■ Quoted text
⁂

THE Romans inherited the villa gardens which had been developed in
Hellenistic times; and they came into possession just when country life
—which in an earlier day was cut off from the Greeks—was the dominant
idea all over Italy. Country life—res rustica-—was the distinguishing, if not
the one, cry of the Roman gentleman. Only in passing did the Romans visit
their town houses; and after Rome had moved in an utterly different direction, and they
had almost completely forgotten how their town started as a market-place for country
farmers, they were yet unwilling to abandon their old allegiance to the soil, their piety
towards the land of their fathers.

With what pride does Cicero, the busy lawyer, insist that the villa where he stays at
Arpinum is his real home! Certainly the Tullian family had lived there from remote times;
his sacred places, his own people, and many traces of his forefathers were there. So, when
his friend ventured to object that he did as a fact live in Rome, it was with a full conscious-
ness of the nature and growth of the town that he answered: "True, I and every citizen,
we all have two homes: one comes by Nature, the other by the State: if Cato is a native
of Tusculum and adopted by the Roman State, he is by nature and family Tusculan, but
as regards the State a Roman, and he has one home in locality, another in law."

The original farm properties were not called "Villa," but "Hortus," in the Twelve
Tables of the Law; and it was on the revenues from arable lands and enclosed gardens
that the wealth of the Roman depended; it was in fruit and in vegetables. And so in
earlier times it was for the sake of the State that good cultivation of country property
was insisted upon. We have it on Cato's authority that people were punished for neglecting
their farms, or letting them get dirty, and for not taking proper care of their tree-gardens.
Buildings were unimportant except as giving cover for fruits, animals and men; and Cato's
dictum is always the same, "First plant, then build." There is very little known about
these early villa sites; but the aged Cato plainly shows his disapproval of the strong tendency
to luxury in his day, when he insists that his own villa must be quite simple and unadorned,
and must not even have the walls plastered.

⁂

■ Requests
• A. Answer these questions from the passage on Roman villas:
(i) In the Twelve Tables of the Law, what were the original farm properties called?
(ii) Where is the villa that Cicero insists is his real home?
(iii) What dictum does the passage attribute to Cato?
• B. List every place name that appears in the passage on Roman villas.
• C. Copy the stretch of the passage on Roman villas from "Buildings were unimportant" through "the walls plastered.".
Answer using only the passage on Roman villas, without drawing on outside knowledge.

■ Data provided

⁂

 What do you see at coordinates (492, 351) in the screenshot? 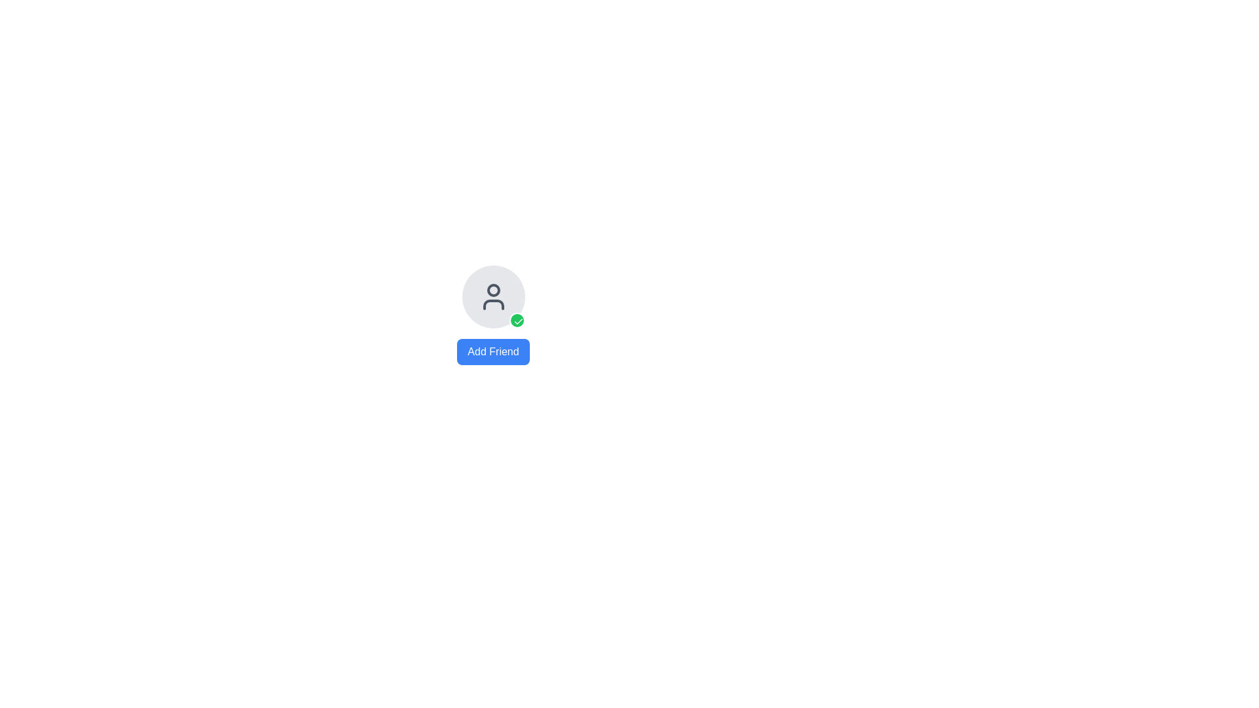
I see `the 'Add Friend' button, which is a rectangular button with a blue background and white text, located below a circular avatar with a green status indicator` at bounding box center [492, 351].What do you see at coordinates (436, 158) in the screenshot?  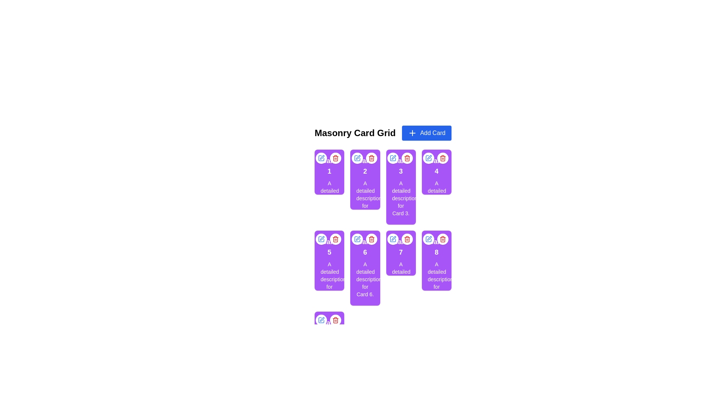 I see `the edit icon located in the top-right corner of 'Card 4', which allows editing of the card's content` at bounding box center [436, 158].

⁂

■ Answers below
• A.
(i) They were called "Hortus."
(ii) It is at Arpinum.
(iii) "First plant, then build."

• B. Italy, Rome, Arpinum, Tusculum

• C.
Buildings were unimportant except as giving cover for fruits, animals and men; and Cato's
dictum is always the same, "First plant, then build." There is very little known about
these early villa sites; but the aged Cato plainly shows his disapproval of the strong tendency
to luxury in his day, when he insists that his own villa must be quite simple and unadorned,
and must not even have the walls plastered.